▶ Assignment
Restate the records that follow. Every word must match.

[Collected data]

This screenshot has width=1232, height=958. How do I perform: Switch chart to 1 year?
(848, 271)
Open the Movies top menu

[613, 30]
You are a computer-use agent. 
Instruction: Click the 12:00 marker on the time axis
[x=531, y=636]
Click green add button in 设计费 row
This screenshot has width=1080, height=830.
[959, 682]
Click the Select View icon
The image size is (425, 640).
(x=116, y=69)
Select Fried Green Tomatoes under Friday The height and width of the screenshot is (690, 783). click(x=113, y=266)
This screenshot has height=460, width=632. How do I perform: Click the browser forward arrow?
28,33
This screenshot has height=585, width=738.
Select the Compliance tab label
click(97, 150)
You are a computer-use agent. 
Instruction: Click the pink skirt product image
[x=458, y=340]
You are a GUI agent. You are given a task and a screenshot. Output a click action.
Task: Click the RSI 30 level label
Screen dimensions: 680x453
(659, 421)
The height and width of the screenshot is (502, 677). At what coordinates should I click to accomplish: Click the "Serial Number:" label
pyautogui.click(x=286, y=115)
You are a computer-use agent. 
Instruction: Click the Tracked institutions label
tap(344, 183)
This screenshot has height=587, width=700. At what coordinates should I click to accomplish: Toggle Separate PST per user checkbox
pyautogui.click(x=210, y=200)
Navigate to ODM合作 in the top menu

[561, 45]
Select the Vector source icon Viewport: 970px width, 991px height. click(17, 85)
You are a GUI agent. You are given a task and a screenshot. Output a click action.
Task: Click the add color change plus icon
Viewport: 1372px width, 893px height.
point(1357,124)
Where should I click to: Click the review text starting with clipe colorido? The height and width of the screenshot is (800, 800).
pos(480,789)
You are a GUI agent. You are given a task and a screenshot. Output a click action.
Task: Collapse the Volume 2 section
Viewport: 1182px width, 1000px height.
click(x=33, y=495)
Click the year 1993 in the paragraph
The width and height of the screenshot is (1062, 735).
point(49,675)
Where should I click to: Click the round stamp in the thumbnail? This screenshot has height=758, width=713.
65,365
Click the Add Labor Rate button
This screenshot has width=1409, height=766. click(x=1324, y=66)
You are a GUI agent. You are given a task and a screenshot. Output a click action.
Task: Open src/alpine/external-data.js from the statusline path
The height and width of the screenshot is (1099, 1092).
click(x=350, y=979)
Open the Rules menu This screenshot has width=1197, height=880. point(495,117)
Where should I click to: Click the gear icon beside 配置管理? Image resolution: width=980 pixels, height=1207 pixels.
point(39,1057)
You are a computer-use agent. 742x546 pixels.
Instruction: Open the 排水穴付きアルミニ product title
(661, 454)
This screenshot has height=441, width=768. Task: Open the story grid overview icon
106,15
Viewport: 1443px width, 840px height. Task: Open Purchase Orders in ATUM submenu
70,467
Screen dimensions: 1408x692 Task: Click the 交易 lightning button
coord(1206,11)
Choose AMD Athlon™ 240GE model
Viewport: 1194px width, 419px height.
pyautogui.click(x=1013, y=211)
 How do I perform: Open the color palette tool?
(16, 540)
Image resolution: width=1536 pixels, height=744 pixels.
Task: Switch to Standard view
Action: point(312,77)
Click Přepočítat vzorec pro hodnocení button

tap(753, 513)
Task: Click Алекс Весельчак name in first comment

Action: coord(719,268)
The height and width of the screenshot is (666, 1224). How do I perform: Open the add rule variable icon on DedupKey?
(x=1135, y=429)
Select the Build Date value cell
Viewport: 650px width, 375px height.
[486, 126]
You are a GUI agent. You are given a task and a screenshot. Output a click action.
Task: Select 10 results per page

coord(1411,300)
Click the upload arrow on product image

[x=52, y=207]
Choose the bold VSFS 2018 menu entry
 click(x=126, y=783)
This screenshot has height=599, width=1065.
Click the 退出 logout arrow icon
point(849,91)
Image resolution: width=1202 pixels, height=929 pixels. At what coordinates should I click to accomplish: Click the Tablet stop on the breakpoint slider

▶ Task answer
This screenshot has width=1232, height=958. How do I perform: Switch chart to 1 year?
(848, 271)
Open the Movies top menu

[613, 30]
You are a computer-use agent. 
Instruction: Click the 12:00 marker on the time axis
[x=531, y=636]
Click green add button in 设计费 row
This screenshot has width=1080, height=830.
[959, 682]
Click the Select View icon
The image size is (425, 640).
(x=116, y=69)
Select Fried Green Tomatoes under Friday The height and width of the screenshot is (690, 783). click(x=113, y=266)
This screenshot has height=460, width=632. How do I perform: Click the browser forward arrow?
28,33
This screenshot has height=585, width=738.
Select the Compliance tab label
click(97, 150)
You are a computer-use agent. 
Instruction: Click the pink skirt product image
[x=458, y=340]
You are a GUI agent. You are given a task and a screenshot. Output a click action.
Task: Click the RSI 30 level label
Screen dimensions: 680x453
(659, 421)
The height and width of the screenshot is (502, 677). At what coordinates should I click to accomplish: Click the "Serial Number:" label
pyautogui.click(x=286, y=115)
You are a computer-use agent. 
Instruction: Click the Tracked institutions label
tap(344, 183)
This screenshot has height=587, width=700. At what coordinates should I click to accomplish: Toggle Separate PST per user checkbox
pyautogui.click(x=210, y=200)
Navigate to ODM合作 in the top menu

[561, 45]
Select the Vector source icon Viewport: 970px width, 991px height. click(17, 85)
You are a GUI agent. You are given a task and a screenshot. Output a click action.
Task: Click the add color change plus icon
Viewport: 1372px width, 893px height.
point(1357,124)
Where should I click to: Click the review text starting with clipe colorido? The height and width of the screenshot is (800, 800).
pos(480,789)
You are a GUI agent. You are given a task and a screenshot. Output a click action.
Task: Collapse the Volume 2 section
Viewport: 1182px width, 1000px height.
click(x=33, y=495)
Click the year 1993 in the paragraph
The width and height of the screenshot is (1062, 735).
point(49,675)
Where should I click to: Click the round stamp in the thumbnail? This screenshot has height=758, width=713.
65,365
Click the Add Labor Rate button
This screenshot has width=1409, height=766. click(x=1324, y=66)
You are a GUI agent. You are given a task and a screenshot. Output a click action.
Task: Open src/alpine/external-data.js from the statusline path
The height and width of the screenshot is (1099, 1092).
click(x=350, y=979)
Open the Rules menu This screenshot has width=1197, height=880. point(495,117)
Where should I click to: Click the gear icon beside 配置管理? Image resolution: width=980 pixels, height=1207 pixels.
point(39,1057)
You are a computer-use agent. 742x546 pixels.
Instruction: Open the 排水穴付きアルミニ product title
(661, 454)
This screenshot has height=441, width=768. Task: Open the story grid overview icon
106,15
Viewport: 1443px width, 840px height. Task: Open Purchase Orders in ATUM submenu
70,467
Screen dimensions: 1408x692 Task: Click the 交易 lightning button
coord(1206,11)
Choose AMD Athlon™ 240GE model
Viewport: 1194px width, 419px height.
pyautogui.click(x=1013, y=211)
 How do I perform: Open the color palette tool?
(16, 540)
Image resolution: width=1536 pixels, height=744 pixels.
Task: Switch to Standard view
Action: point(312,77)
Click Přepočítat vzorec pro hodnocení button

tap(753, 513)
Task: Click Алекс Весельчак name in first comment

Action: coord(719,268)
The height and width of the screenshot is (666, 1224). How do I perform: Open the add rule variable icon on DedupKey?
(x=1135, y=429)
Select the Build Date value cell
Viewport: 650px width, 375px height.
[486, 126]
You are a GUI agent. You are given a task and a screenshot. Output a click action.
Task: Select 10 results per page

coord(1411,300)
Click the upload arrow on product image

[x=52, y=207]
Choose the bold VSFS 2018 menu entry
 click(x=126, y=783)
This screenshot has height=599, width=1065.
Click the 退出 logout arrow icon
point(849,91)
Image resolution: width=1202 pixels, height=929 pixels. At what coordinates should I click to accomplish: Click the Tablet stop on the breakpoint slider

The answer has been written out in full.